_EXERCISE DETAILS_
Below, some lines carry pictures; leave those pictures out and retype exactly the lines from the one with "This screenshot has height=356, width=771." through the one with "You are a computer-use".

_TASK MATERIAL_
+===+

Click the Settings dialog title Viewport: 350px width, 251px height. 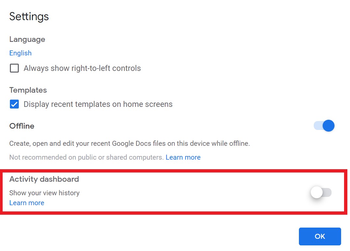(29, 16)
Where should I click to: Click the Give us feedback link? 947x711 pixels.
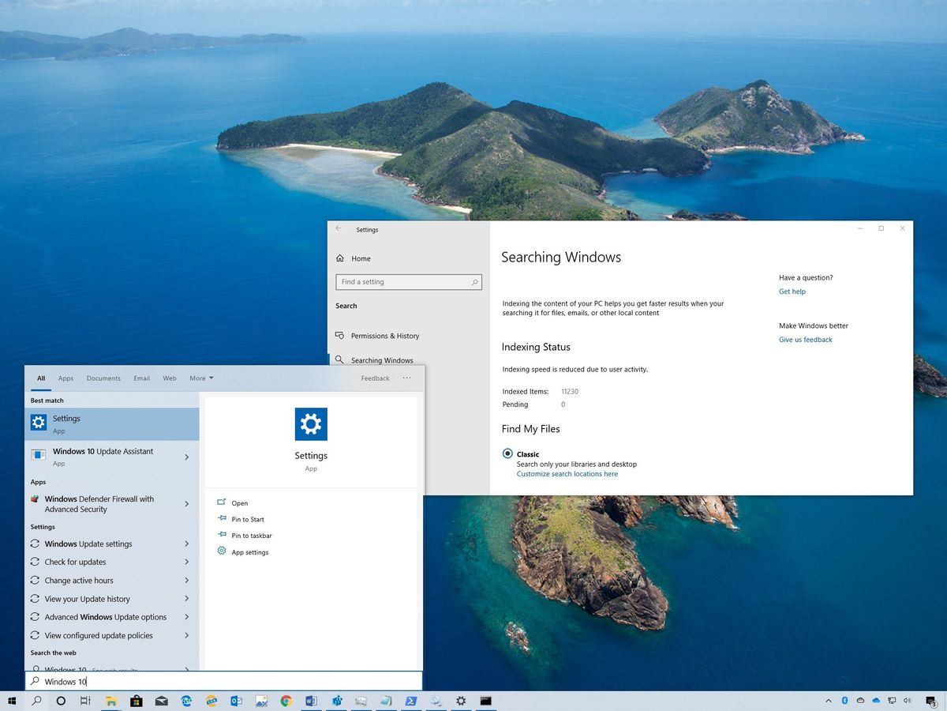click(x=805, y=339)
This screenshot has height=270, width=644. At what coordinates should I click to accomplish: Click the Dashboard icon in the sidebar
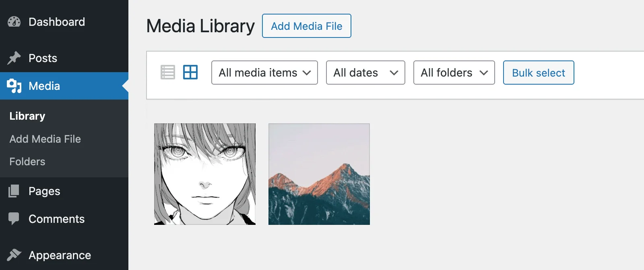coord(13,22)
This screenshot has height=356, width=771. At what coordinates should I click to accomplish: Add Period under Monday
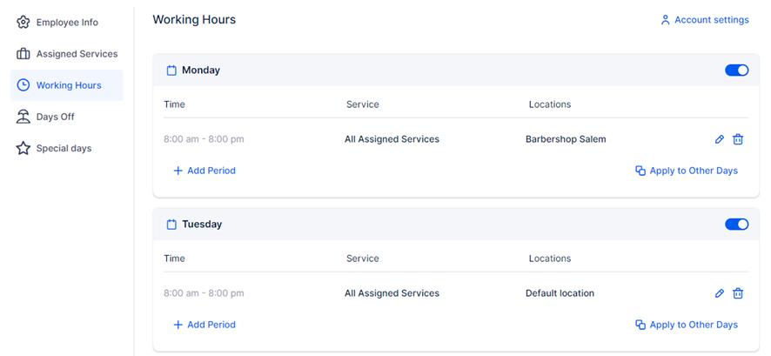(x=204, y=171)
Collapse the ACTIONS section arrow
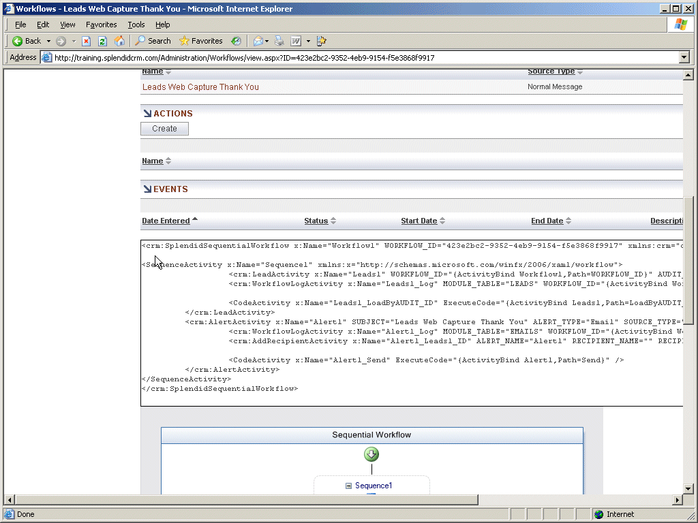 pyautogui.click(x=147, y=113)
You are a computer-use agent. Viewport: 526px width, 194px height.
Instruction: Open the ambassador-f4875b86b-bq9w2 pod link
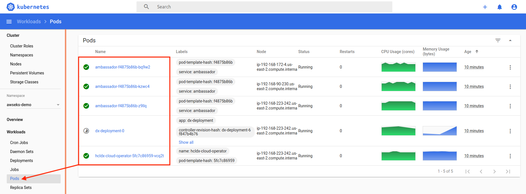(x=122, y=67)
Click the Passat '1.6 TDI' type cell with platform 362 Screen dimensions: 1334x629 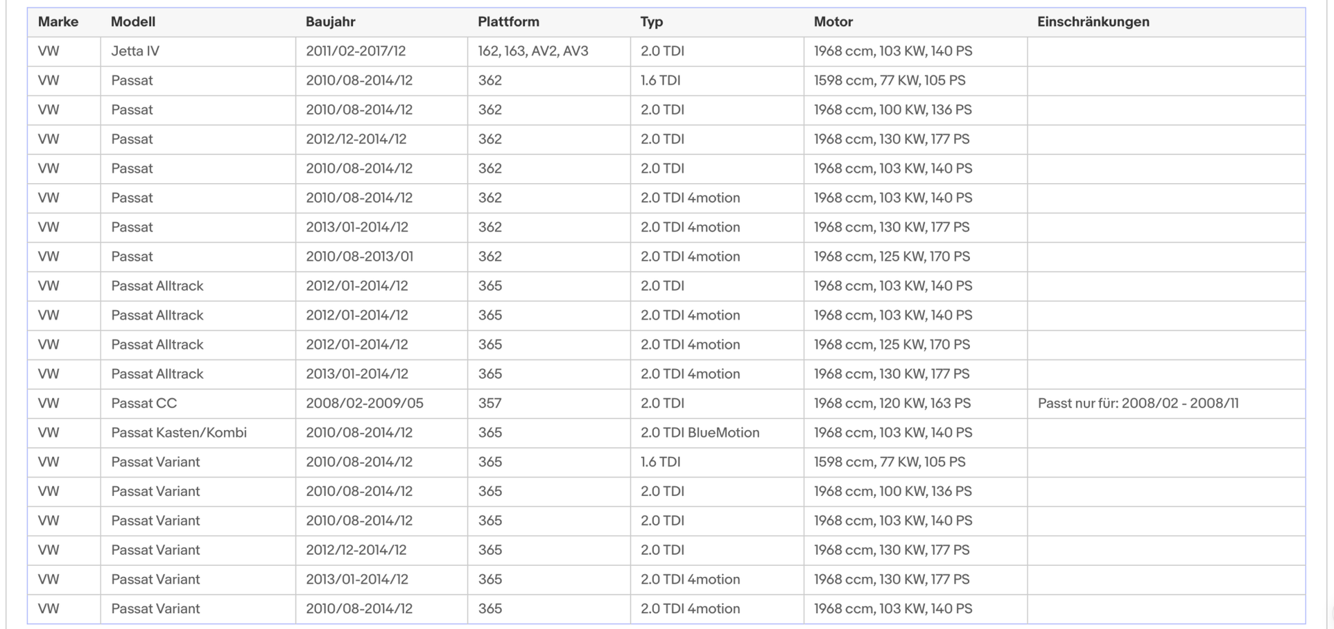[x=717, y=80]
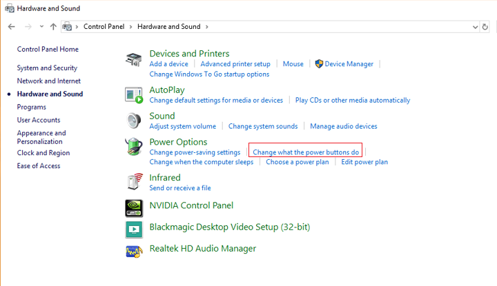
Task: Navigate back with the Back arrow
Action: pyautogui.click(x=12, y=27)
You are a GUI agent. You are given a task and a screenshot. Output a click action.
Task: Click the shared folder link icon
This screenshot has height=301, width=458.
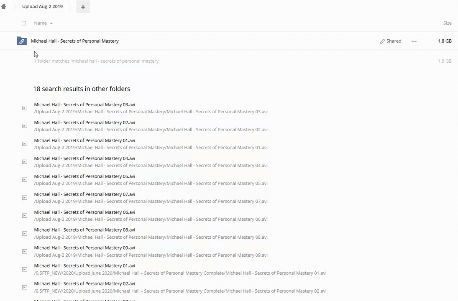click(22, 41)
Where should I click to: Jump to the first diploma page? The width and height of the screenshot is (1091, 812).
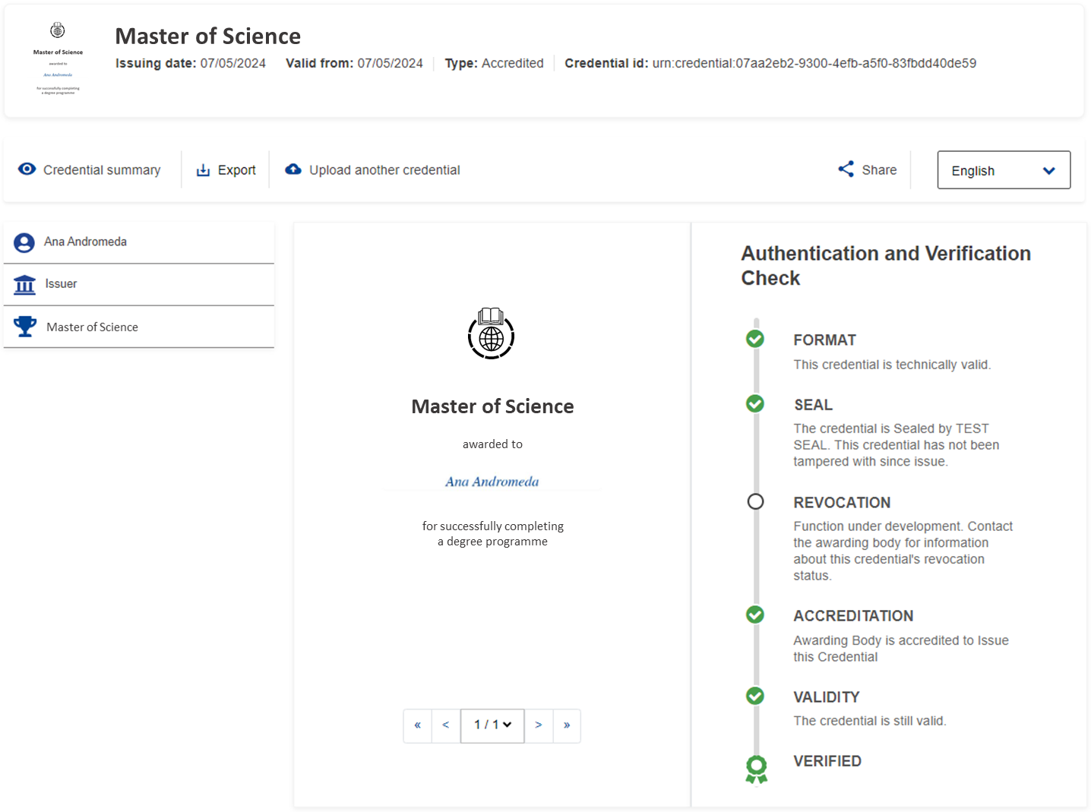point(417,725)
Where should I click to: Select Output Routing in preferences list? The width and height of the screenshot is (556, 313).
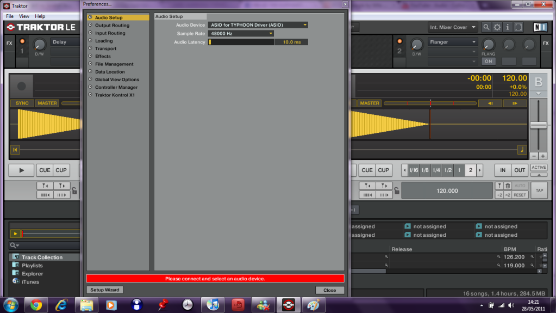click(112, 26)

+===+

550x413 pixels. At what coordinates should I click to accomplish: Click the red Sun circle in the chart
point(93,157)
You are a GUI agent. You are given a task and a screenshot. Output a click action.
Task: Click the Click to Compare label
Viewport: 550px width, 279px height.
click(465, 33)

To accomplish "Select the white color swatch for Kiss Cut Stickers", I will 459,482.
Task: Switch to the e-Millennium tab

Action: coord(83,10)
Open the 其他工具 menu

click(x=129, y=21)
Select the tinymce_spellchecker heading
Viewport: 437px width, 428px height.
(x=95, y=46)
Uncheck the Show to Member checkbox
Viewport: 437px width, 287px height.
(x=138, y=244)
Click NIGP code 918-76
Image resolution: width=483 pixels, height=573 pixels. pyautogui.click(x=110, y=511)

+===+

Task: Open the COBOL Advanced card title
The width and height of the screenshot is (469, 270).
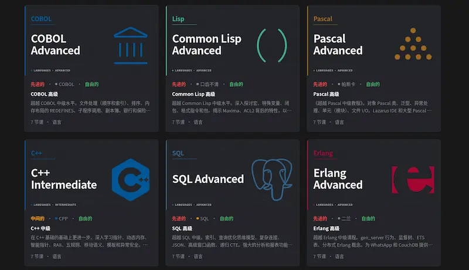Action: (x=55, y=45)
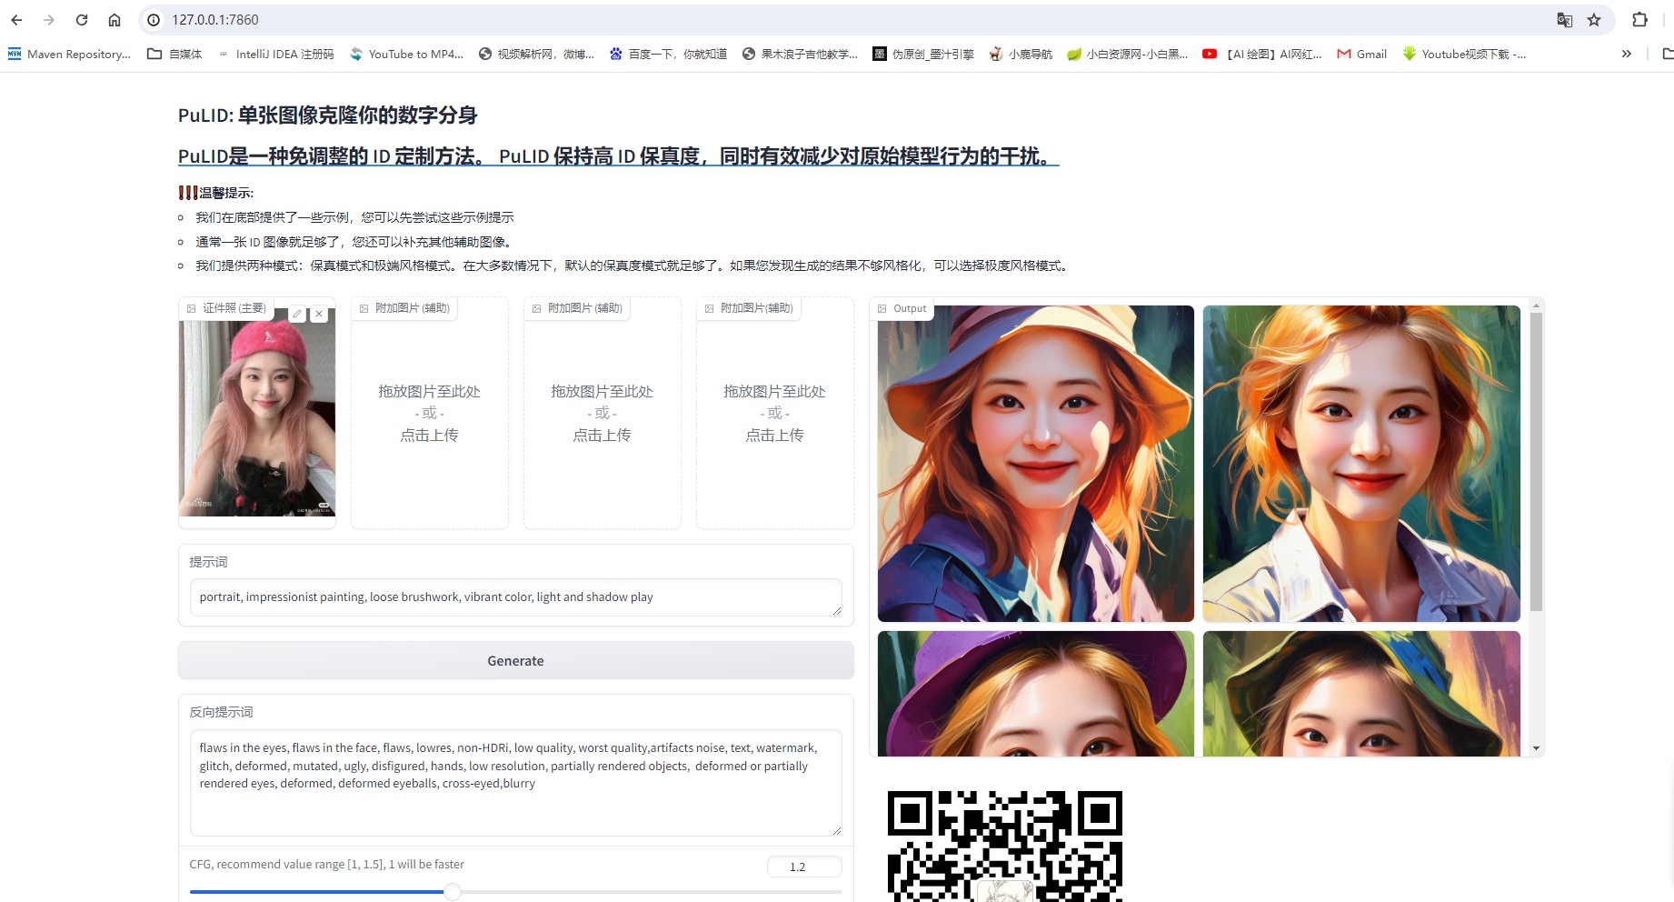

+===+

_ANSWER AREA_
This screenshot has height=356, width=771. At what coordinates should I click to accomplish: Add Period under Monday
(x=204, y=171)
Collapse the ACTIONS section arrow
 pyautogui.click(x=147, y=113)
You are a computer-use agent. Viewport: 526px width, 194px height.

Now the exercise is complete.